Kotlin 1.3 では、IntelliJ IDEA における 推奨コードスタイル のサポートが導入されました。移行ガイドラインについては、このページ を確認してください。

kotlinx.serialization

kotlinx.serialization は、Kotlin におけるオブジェクトの(デ)シリアル化のためのマルチプラットフォームサポートを提供するライブラリです。以前は別のプロジェクトでしたが、Kotlin 1.3 からは他のコンパイラプラグインと同様に Kotlin コンパイラの配布物に含まれるようになりました。主な違いは、使用している Kotlin IDE プラグインのバージョンと Serialization IDE プラグインの互換性を手動で気にする必要がなくなったことです。現在、Kotlin IDE プラグインにはすでに serialization が含まれています。

詳細は こちら を参照してください。

kotlinx.serialization が Kotlin コンパイラの配布物に含まれるようになりましたが、Kotlin 1.3 では依然として実験的機能と見なされています。

スクリプティングのアップデート

スクリプティングは 実験的(Experimental) です。いつでも削除または変更される可能性があります。 評価目的でのみ使用してください。フィードバックを YouTrack でお待ちしています。
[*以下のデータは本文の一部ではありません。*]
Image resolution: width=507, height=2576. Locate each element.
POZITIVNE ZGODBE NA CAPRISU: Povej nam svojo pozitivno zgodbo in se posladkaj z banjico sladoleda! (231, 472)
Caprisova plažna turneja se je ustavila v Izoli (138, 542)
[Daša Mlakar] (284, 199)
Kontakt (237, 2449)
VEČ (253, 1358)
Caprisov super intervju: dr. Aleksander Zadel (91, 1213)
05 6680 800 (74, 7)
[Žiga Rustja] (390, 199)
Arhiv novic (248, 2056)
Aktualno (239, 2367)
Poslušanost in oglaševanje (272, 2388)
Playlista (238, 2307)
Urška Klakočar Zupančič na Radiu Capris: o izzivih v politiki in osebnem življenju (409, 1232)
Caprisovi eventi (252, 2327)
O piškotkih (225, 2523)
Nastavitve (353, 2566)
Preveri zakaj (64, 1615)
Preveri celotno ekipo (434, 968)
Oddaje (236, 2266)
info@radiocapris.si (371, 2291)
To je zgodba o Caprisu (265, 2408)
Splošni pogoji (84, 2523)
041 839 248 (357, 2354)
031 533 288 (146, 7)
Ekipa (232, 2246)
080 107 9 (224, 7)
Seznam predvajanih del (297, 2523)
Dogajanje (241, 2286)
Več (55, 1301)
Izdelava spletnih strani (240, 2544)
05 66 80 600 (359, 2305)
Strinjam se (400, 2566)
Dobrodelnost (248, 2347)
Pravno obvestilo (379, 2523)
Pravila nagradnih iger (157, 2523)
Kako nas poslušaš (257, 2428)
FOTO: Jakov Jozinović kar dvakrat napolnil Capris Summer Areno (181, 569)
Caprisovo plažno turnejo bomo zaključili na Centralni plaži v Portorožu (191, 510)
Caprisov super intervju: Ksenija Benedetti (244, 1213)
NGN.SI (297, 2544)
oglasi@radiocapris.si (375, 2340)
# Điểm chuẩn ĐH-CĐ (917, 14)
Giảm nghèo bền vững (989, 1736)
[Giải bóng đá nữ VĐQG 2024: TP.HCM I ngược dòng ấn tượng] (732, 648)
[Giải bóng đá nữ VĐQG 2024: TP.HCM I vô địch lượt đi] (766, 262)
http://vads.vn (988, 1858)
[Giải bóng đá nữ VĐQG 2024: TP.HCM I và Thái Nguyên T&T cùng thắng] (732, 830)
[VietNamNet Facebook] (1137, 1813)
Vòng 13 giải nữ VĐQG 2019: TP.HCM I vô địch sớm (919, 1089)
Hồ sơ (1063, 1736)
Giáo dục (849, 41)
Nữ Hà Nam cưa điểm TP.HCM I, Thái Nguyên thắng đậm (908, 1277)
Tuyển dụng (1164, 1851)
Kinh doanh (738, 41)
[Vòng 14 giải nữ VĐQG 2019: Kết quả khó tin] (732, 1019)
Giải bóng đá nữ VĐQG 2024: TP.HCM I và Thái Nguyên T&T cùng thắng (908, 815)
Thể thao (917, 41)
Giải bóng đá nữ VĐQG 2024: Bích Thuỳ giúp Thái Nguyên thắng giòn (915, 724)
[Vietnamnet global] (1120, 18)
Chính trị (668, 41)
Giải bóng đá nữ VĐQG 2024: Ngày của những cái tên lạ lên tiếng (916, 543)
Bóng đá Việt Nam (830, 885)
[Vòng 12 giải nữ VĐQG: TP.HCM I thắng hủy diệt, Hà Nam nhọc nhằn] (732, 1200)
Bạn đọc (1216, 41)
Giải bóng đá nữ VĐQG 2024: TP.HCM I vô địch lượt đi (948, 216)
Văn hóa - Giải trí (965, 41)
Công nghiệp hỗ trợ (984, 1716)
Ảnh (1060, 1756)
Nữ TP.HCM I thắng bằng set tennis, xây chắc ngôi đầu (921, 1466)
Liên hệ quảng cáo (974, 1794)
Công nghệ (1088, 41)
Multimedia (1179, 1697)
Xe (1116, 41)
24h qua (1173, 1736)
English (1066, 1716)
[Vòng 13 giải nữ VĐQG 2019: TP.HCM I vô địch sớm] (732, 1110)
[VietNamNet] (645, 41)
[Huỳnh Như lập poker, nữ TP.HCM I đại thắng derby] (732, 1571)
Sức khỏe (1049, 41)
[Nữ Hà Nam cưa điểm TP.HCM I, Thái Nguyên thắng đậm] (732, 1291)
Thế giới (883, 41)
Kotlin 1.3 ではスクリプティング API の進化と改善が続けられており、外部プロパティの追加、静的または動的な依存関係の提供など、スクリプトのカスタマイズのための実験的なサポートが導入されています。

追加の詳細については、KEEP-75 を参照してください。

スクラッチ(Scratches)のサポート

Kotlin 1.3 では、実行可能な Kotlin スクラッチファイル(scratch files) のサポートが導入されました。スクラッチファイル は .kts 拡張子を持つ Kotlin スクリプトファイルで、エディタ内で直接実行して評価結果を得ることができます。

詳細は一般的な Scratches のドキュメント を参照してください。